What needs to be done: Your answer must be exactly the lines from the one containing "How do I perform: Switch" through the end of the material, both ends included, without pictures.

Dataset: Begin

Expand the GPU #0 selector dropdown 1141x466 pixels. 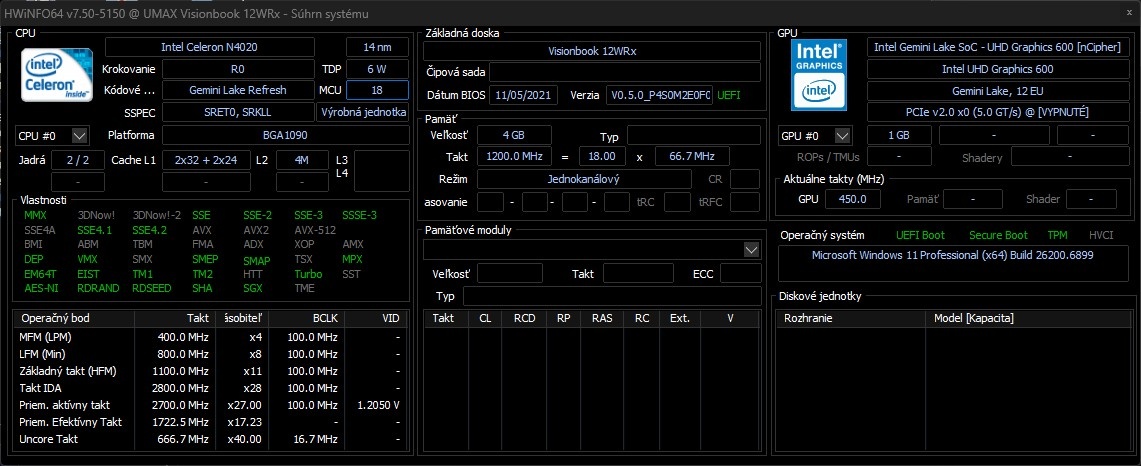click(843, 135)
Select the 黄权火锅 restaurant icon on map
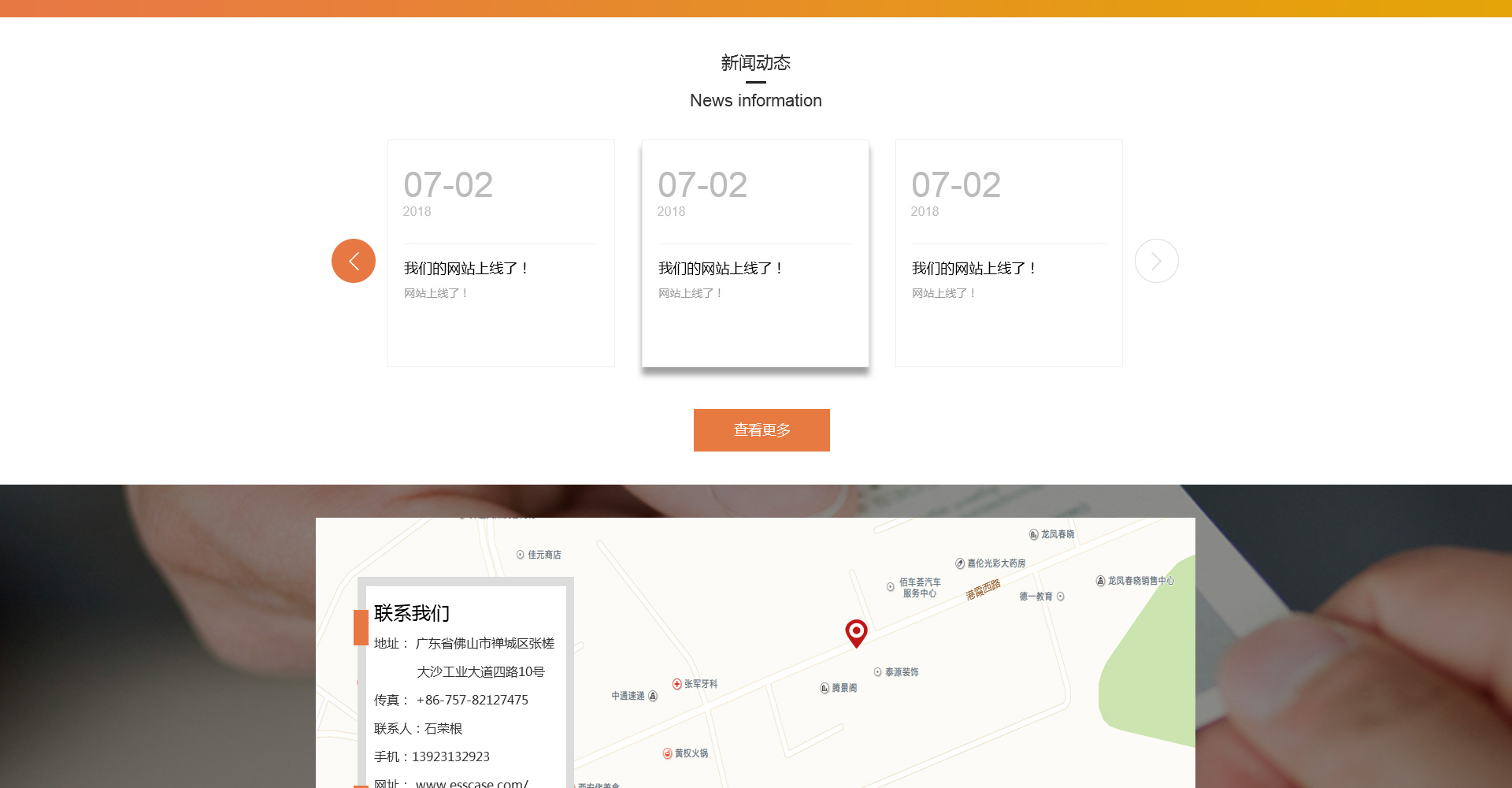The height and width of the screenshot is (788, 1512). [x=667, y=753]
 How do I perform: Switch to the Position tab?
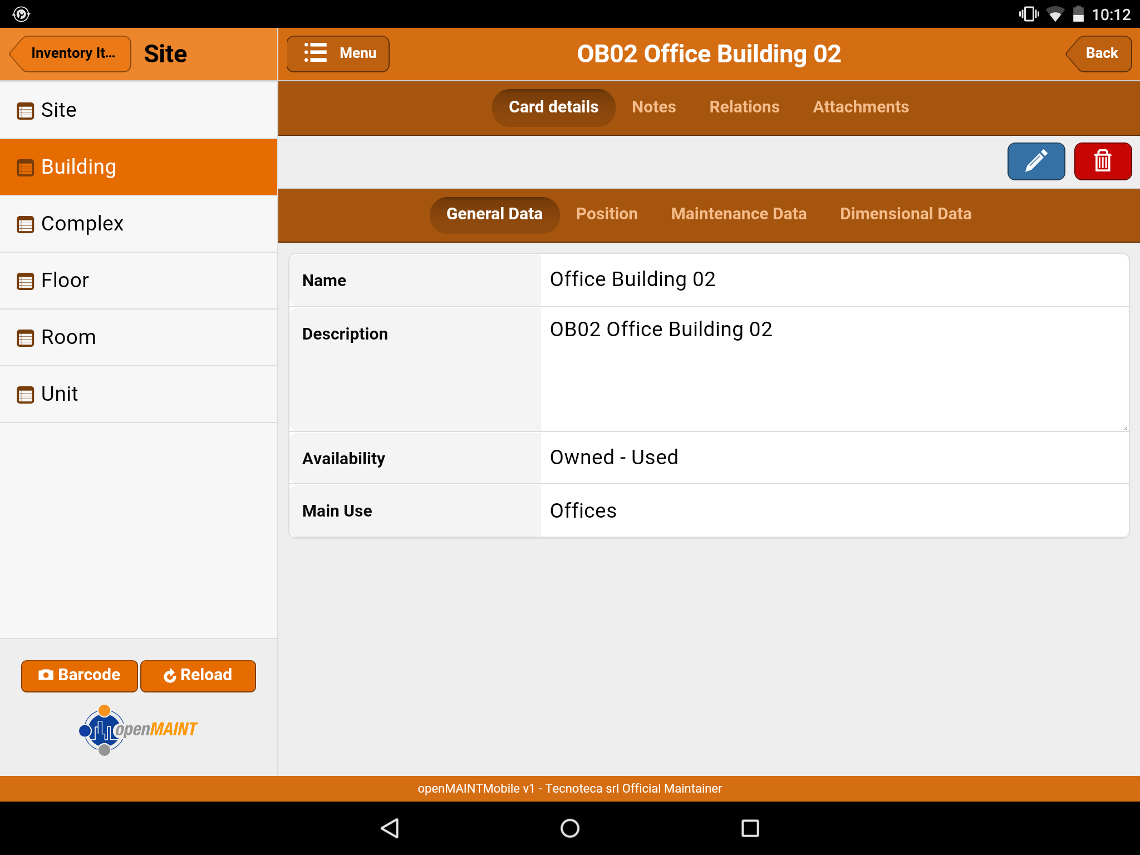606,214
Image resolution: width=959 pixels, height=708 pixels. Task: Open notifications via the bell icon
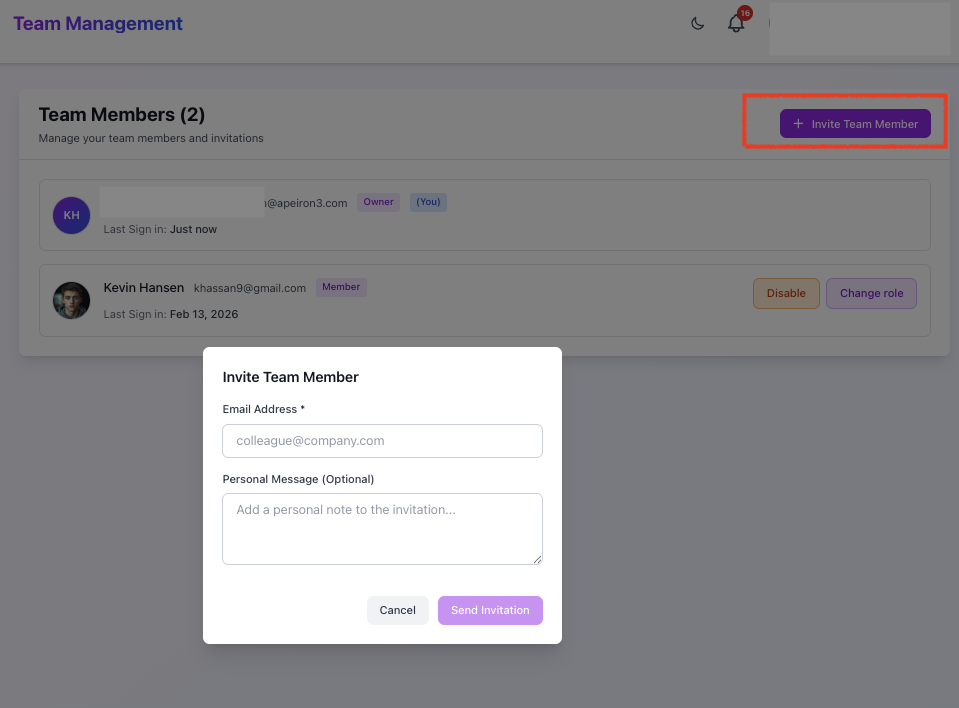point(736,24)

Dataset: End

Result of the task:
 How do I perform: Switch to the Position tab?
606,214
Image resolution: width=959 pixels, height=708 pixels. Task: Open notifications via the bell icon
point(736,24)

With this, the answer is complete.